GAS THE ICU

Sedation in the ICU is necessary, but not without its share of problems. So it is worth paying attention to the people who are trying to find a way forward. One field where progress is being made is using volatile anaesthetics as sedatives, instead of pure intravenous sedation. A good example is Mesnil & co’s study in Intensive Care Medicine in 2011 where they compared sevoflurane to midazolam and propofol for ICU-sedation.

60 patients who were expected to require sedation for more than  24h were randomised to sedation with either midazolam, sevoflurane or propofol. In all groups remifentanyl was used as a secondary sedative.  Most important end-points were wake-up time and time to extubation after stopping sedatives.

Sevoflurane, not surprisingly, had significantly shorter wake-up times and extubation delays compared to Propofol and, especially, Midazolam.
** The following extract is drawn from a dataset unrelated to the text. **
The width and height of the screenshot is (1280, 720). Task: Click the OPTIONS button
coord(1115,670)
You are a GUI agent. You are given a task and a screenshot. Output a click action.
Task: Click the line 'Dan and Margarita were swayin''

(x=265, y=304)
Take a look at the midazolam-group. Average time to extubation was 10 hours. Compare that to an average of 30 minutes in the Sevoflurane group.
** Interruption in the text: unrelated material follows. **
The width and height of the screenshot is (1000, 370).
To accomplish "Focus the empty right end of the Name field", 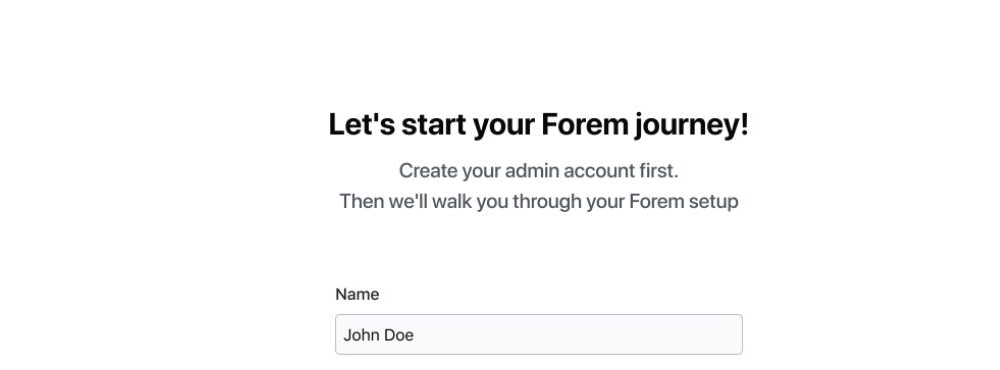I will pyautogui.click(x=638, y=334).
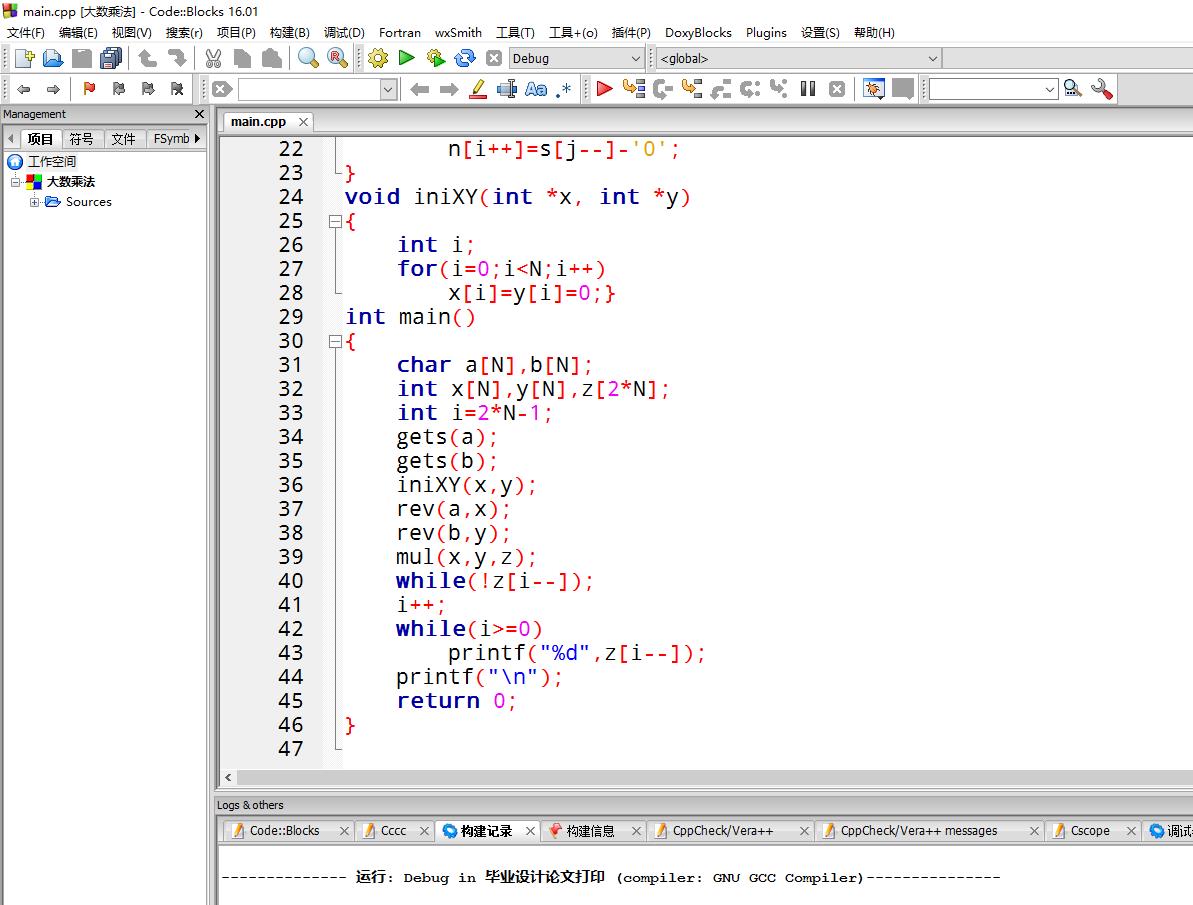Switch to the 构建信息 log tab
Image resolution: width=1193 pixels, height=905 pixels.
[x=590, y=831]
So, it seems volatile anaesthetics is an interesting alternative to what we are doing now.

More on this tomorrowish ( Yes, I tease…)

Intensive Care Med. 2011 Jun;37(6):933-41. Epub 2011 Mar 29. Long-term sedation in intensive care unit: a randomized comparison between inhaled sevoflurane and intravenous propofol or midazolam. Mesnil M, Capdevila X, Bringuier S, Trine PO, Falquet Y, Charbit J, Roustan JP, Chanques G, Jaber S.